Con las fotografías debidamente interpretadas y la respectiva información trasladada al mapa, Afonso fue a visitar las líneas para observar el área donde pretendía lanzar la operación. Tomó nota del sitio donde se encontraban los desagües, los puntos de difícil paso, las hileras de árboles, las posiciones de alambre de espinos y la localización de cráteres para refugio en caso de necesidad. Provisto de un telémetro, midió distancias a través de un ingenioso sistema de triangulación ocular, con los ojos fijos en la lente, y fue registrando las coordenadas. Inspeccionó puestos de artillería y abrigos de ametralladora, estudiando sus posiciones de tiro, y consultó los informes sobre las anteriores operaciones lanzadas contra las posiciones enemigas, esforzándose por extraer lecciones de los éxitos y los fracasos.

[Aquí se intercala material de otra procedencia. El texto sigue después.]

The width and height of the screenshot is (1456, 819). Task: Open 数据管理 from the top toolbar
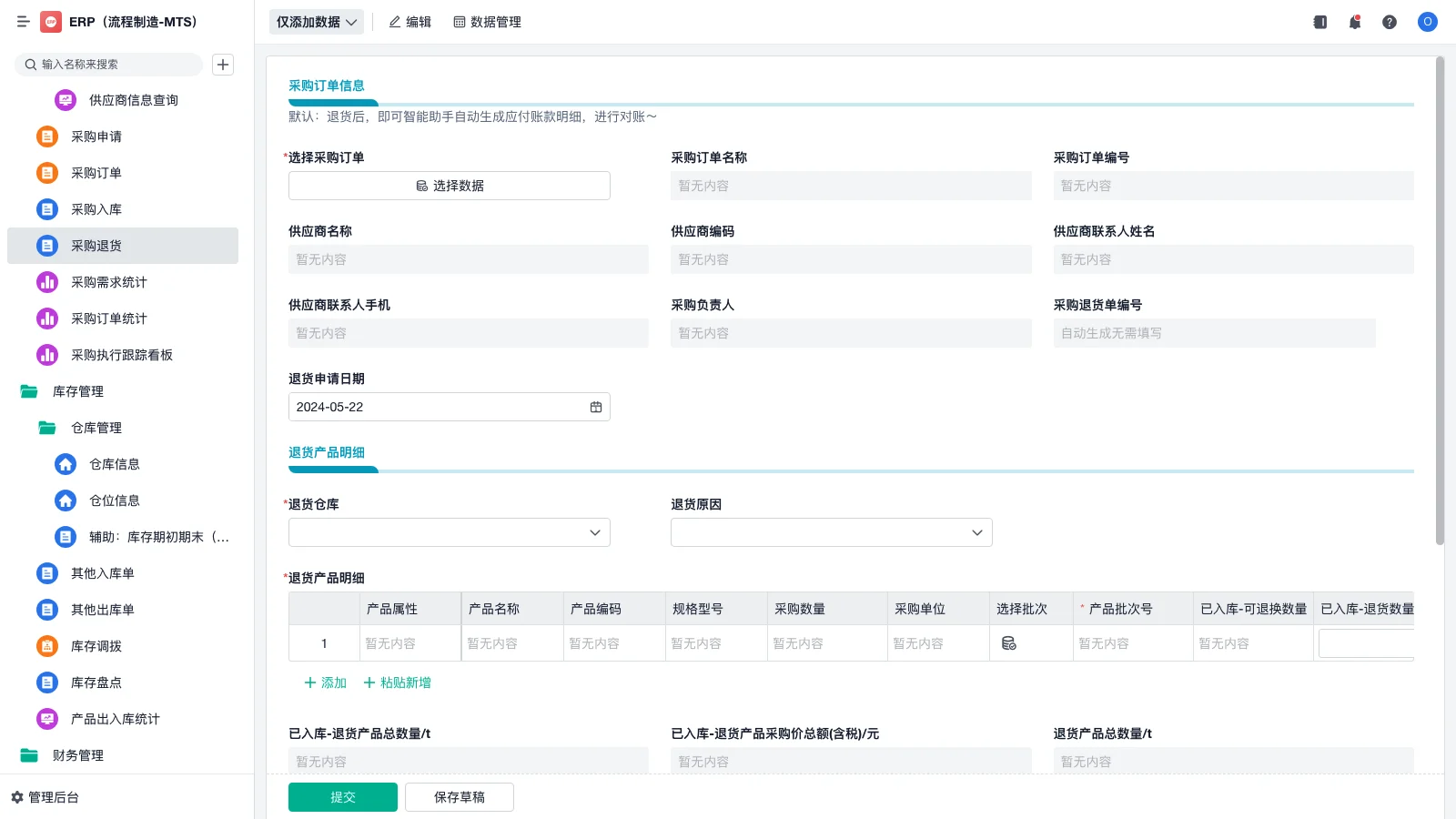[487, 22]
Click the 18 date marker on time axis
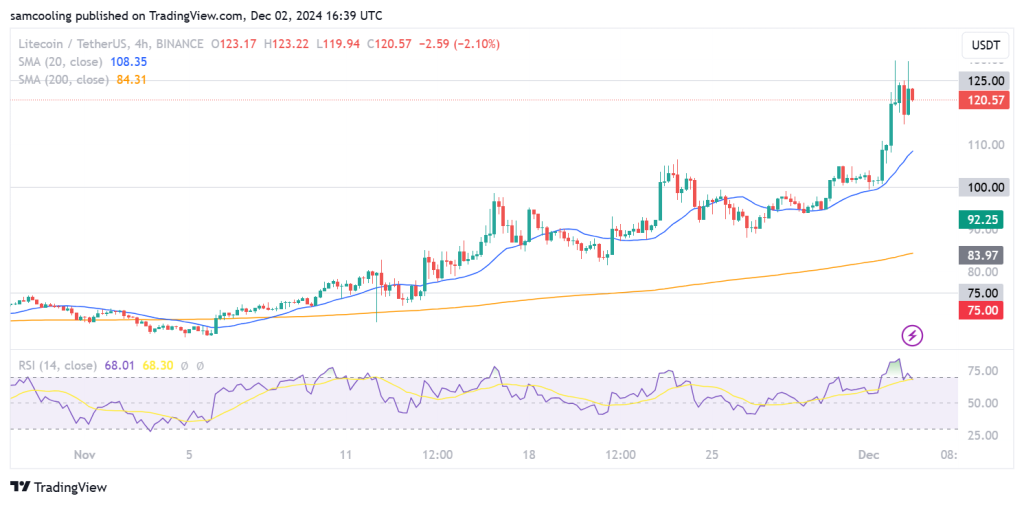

La vida con Agnès adoptó entre tanto aspectos de verdadera convivencia de matrimonio. La francesa ya no se hospedaba en el hotel de Merville. Había alquilado un anexo de un caserón en los alrededores de Béthune, la importante población justo al sur del sector del CEP. Se encontraba instalado allí el cuartel general del I Cuerpo del I Ejército Británico, que guarnecía las líneas a la derecha de las fuerzas portuguesas, al sur de Ferme du Bois. Aprovechando su licencia especial, Afonso comenzó a pernoctar en Béthune, haciendo casi vida conyugal con la francesa. Llevaba al anexo delicias portuguesas que compraba en la Cantina Depósito y que trasladaban a Flandes los sabores de su tierra. Obsequió a Agnès con el Ermida tinto maduro, el Bucellas blanco y el Amarante verde, todos a menos de dos francos, además de un oporto de 1870 que compró por ocho francos. También le dio a probar la ginja, [10] que adquirió a cinco francos, y hasta las galletas Maria, cuya lata de un kilo le costó la astronómica suma de dieciocho francos. Bebieron agua Vidago-Sabrozo y el capitán le llevó bacalao, que compró a cuatro francos con cincuenta el kilo, y le enseñó a guisarlo según una receta que le había garrapateado Matos, el cocinero del batallón.